### Instruction:
Rewrite the records below, putting "desktop agent" wherever "GUI agent" occurs and keeping all other text the same.

### Record set:
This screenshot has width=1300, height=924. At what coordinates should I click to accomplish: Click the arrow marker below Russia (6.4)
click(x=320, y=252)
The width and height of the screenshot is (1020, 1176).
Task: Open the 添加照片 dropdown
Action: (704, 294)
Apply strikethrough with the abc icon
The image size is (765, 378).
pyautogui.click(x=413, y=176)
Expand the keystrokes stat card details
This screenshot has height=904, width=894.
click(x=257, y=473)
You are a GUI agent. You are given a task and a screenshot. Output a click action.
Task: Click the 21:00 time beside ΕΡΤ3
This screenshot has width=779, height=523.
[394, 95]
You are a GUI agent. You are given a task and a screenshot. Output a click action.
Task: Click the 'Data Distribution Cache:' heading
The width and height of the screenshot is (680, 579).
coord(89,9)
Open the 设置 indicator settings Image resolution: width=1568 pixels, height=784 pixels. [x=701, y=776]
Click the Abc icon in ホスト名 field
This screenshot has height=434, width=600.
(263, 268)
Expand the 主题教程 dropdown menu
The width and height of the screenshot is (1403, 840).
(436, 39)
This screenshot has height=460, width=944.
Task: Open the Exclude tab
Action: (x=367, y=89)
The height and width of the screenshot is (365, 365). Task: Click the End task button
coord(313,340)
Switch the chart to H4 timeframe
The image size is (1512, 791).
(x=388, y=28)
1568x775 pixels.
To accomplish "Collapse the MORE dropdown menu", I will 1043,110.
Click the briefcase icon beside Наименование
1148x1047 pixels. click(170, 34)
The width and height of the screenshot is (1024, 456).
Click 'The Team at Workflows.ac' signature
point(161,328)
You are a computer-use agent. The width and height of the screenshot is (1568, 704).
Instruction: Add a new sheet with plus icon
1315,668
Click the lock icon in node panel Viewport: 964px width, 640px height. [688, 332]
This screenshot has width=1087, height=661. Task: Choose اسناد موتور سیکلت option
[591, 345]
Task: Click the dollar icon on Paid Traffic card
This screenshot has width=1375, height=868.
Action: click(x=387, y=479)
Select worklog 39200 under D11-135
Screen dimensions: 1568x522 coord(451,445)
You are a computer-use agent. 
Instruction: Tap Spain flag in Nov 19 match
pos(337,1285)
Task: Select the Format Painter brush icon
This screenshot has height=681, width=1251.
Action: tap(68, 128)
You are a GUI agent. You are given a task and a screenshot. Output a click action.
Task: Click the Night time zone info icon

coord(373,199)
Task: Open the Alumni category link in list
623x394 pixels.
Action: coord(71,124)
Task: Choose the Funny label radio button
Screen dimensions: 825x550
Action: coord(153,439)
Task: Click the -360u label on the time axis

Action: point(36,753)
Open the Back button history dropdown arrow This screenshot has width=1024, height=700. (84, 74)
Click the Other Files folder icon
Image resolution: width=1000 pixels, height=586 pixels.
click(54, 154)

### Full response:
This screenshot has width=1300, height=924. At what coordinates should I click to accomplish: Click the arrow marker below Russia (6.4)
click(x=320, y=252)
The width and height of the screenshot is (1020, 1176).
Task: Open the 添加照片 dropdown
Action: (704, 294)
Apply strikethrough with the abc icon
The image size is (765, 378).
pyautogui.click(x=413, y=176)
Expand the keystrokes stat card details
This screenshot has height=904, width=894.
click(x=257, y=473)
You are a desktop agent. You are given a task and a screenshot. Output a click action.
Task: Click the 21:00 time beside ΕΡΤ3
This screenshot has width=779, height=523.
[394, 95]
You are a desktop agent. You are given a task and a screenshot. Output a click action.
Task: Click the 'Data Distribution Cache:' heading
The width and height of the screenshot is (680, 579).
coord(89,9)
Open the 设置 indicator settings Image resolution: width=1568 pixels, height=784 pixels. [x=701, y=776]
Click the Abc icon in ホスト名 field
This screenshot has height=434, width=600.
(263, 268)
Expand the 主题教程 dropdown menu
The width and height of the screenshot is (1403, 840).
(436, 39)
This screenshot has height=460, width=944.
Task: Open the Exclude tab
Action: (x=367, y=89)
The height and width of the screenshot is (365, 365). Task: Click the End task button
coord(313,340)
Switch the chart to H4 timeframe
The image size is (1512, 791).
(x=388, y=28)
1568x775 pixels.
To accomplish "Collapse the MORE dropdown menu", I will 1043,110.
Click the briefcase icon beside Наименование
1148x1047 pixels. click(170, 34)
The width and height of the screenshot is (1024, 456).
Click 'The Team at Workflows.ac' signature
point(161,328)
You are a computer-use agent. The width and height of the screenshot is (1568, 704).
Instruction: Add a new sheet with plus icon
1315,668
Click the lock icon in node panel Viewport: 964px width, 640px height. [688, 332]
This screenshot has width=1087, height=661. Task: Choose اسناد موتور سیکلت option
[591, 345]
Task: Click the dollar icon on Paid Traffic card
This screenshot has width=1375, height=868.
Action: click(x=387, y=479)
Select worklog 39200 under D11-135
Screen dimensions: 1568x522 coord(451,445)
You are a computer-use agent. 
Instruction: Tap Spain flag in Nov 19 match
pos(337,1285)
Task: Select the Format Painter brush icon
This screenshot has height=681, width=1251.
Action: tap(68, 128)
You are a desktop agent. You are given a task and a screenshot. Output a click action.
Task: Click the Night time zone info icon

coord(373,199)
Task: Open the Alumni category link in list
623x394 pixels.
Action: coord(71,124)
Task: Choose the Funny label radio button
Screen dimensions: 825x550
Action: coord(153,439)
Task: Click the -360u label on the time axis

Action: point(36,753)
Open the Back button history dropdown arrow This screenshot has width=1024, height=700. (84, 74)
Click the Other Files folder icon
Image resolution: width=1000 pixels, height=586 pixels.
click(54, 154)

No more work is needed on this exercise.